Farmers in Scotland could face hefty price deductions on oilseed rape after finding unusually high levels of free fatty acids (FFA) in some samples.
United Oilseeds and Openfield have both found potentially high FFA contents in cargoes from Dundee, and are waiting for time-consuming laboratory tests to confirm whether levels exceed the contractual maximum of 2%. If so, end users could withhold a proportion of payment to cover extra costs involved in removing the FFAs to prevent a loss in food-grade oil quality.
The problem was compounding a bad year for Scottish growers, who had suffered poor yields and higher than expected growing costs, said Peter Loggie, combinable crops policy manager at NFU Scotland.
With FFA levels ranging from well below 2% to almost 10% in some samples, it was likely that all rapeseed loads would be tested at intake – a process that was expected to take 10-15 days. “During that period, it would appear that part of the payment or oil premium will be withheld and returned should the sample pass.”
“It’s normally a sign of rancid rapeseed, so it’s surprising to see high FFA levels off the combine. It is an early indication that there may be a problem – but equally there may not. We don’t want to cry wolf, but any claims that are levied will have to be passed on to the relevant farmers.”
John Thorpe, Openfield
Merchants were withholding roughly £30-£40/t pending sample results, and Mr Loggie urged them to ensure testing was completed quickly so payment could be made within the normal 28-day contractual window.
Owen Cligg, trading manager at United Oilseeds, said he hoped to get sample results from a bulk shipment soon. “I would expect fallbacks of 2-4% of the contract price where FFA contents are at 2-3%. But we’re still at an early stage, and there is a lot of work to do to establish what is in bulk stores.”
Tests were expensive, at £76 plus VAT – equivalent to about £2.50/t. “At the moment the merchant has to foot that bill – once we get the results we will know the level of problem we’re dealing with.”

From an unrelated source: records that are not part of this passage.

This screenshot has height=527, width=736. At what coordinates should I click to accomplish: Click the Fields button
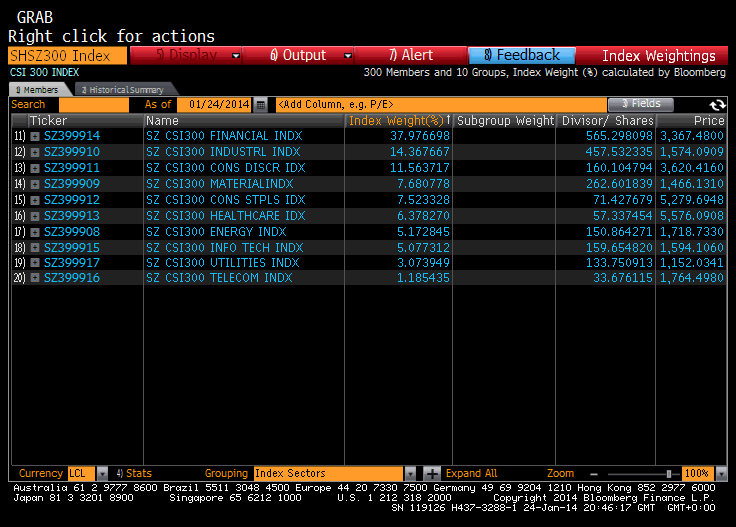(640, 104)
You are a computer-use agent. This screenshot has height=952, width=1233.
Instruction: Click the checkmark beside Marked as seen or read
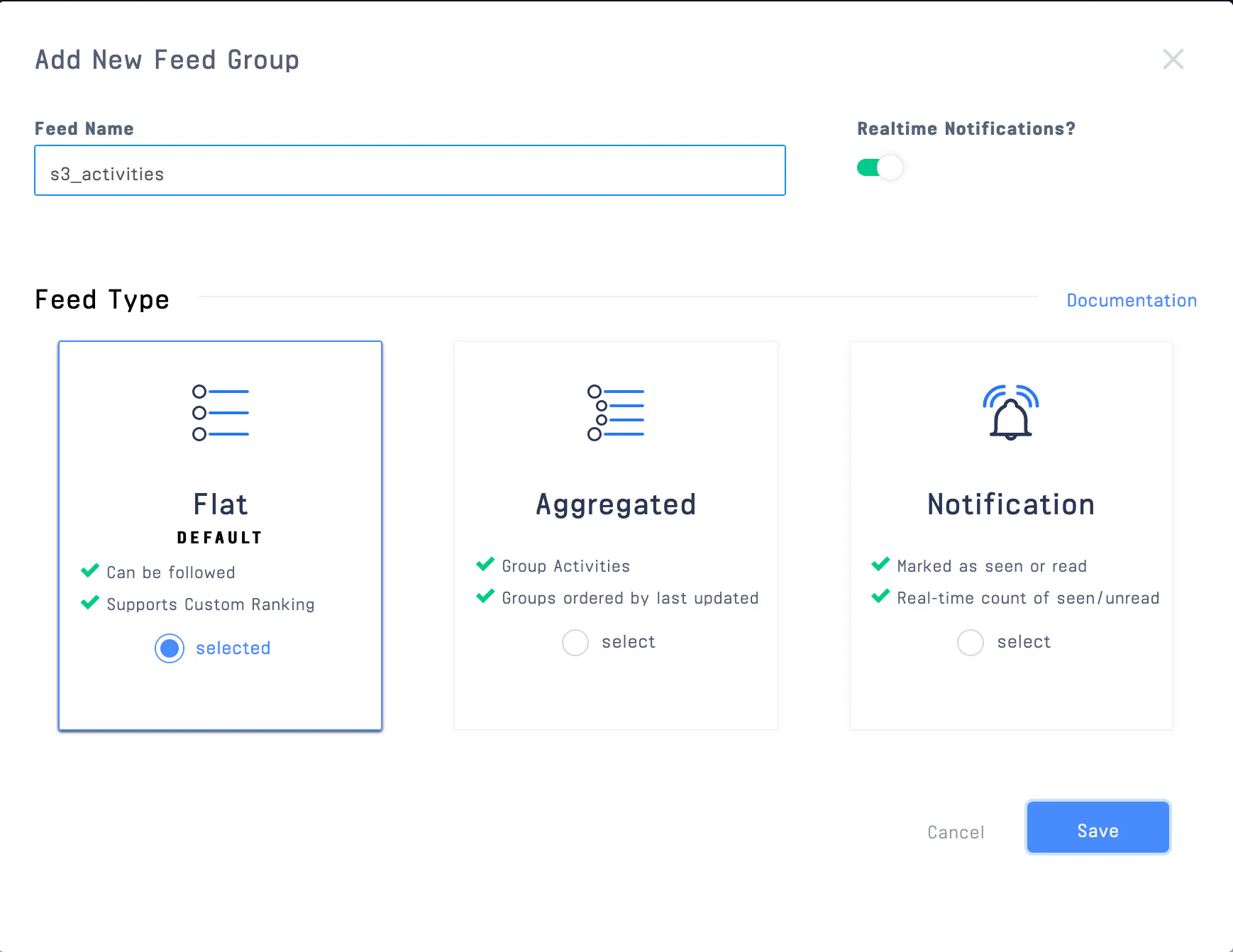[880, 565]
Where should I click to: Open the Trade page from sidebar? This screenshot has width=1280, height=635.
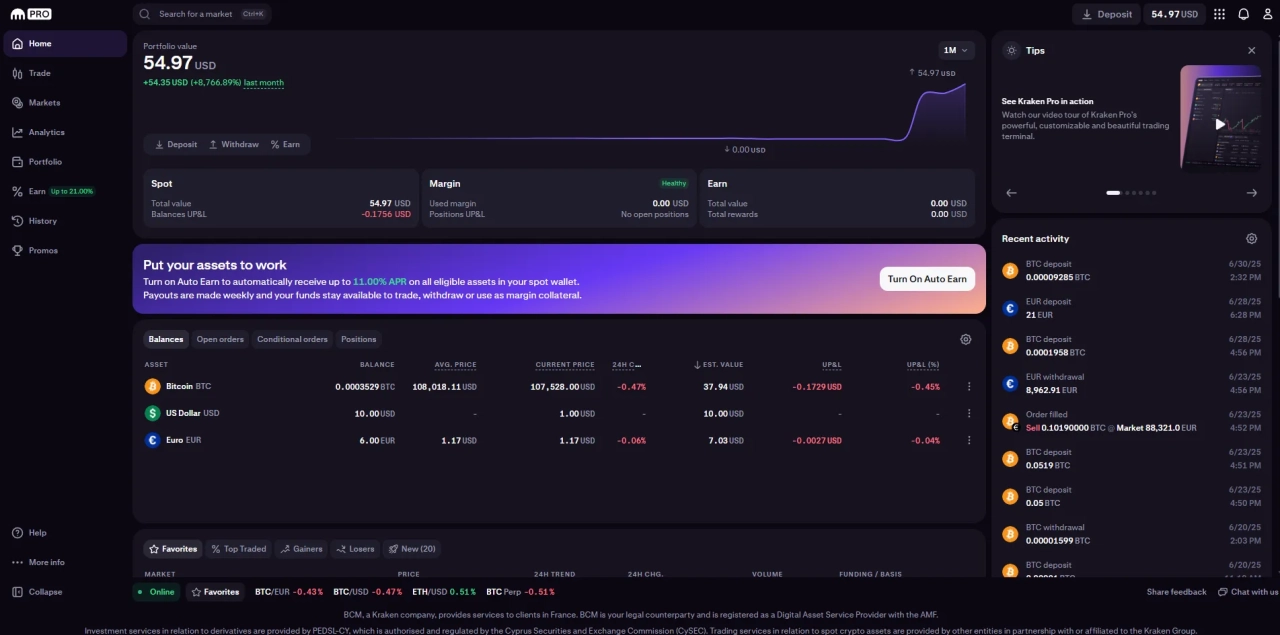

John Thorpe, head of oilseeds at Openfield, said the problem had taken the industry by surprise. “It’s normally a sign of rancid rapeseed, so it’s surprising to see high FFA levels off the combine. It is an early indication that there may be a problem – but equally there may not. We don’t want to cry wolf, but any claims that are levied will have to be passed on to the relevant farmers.”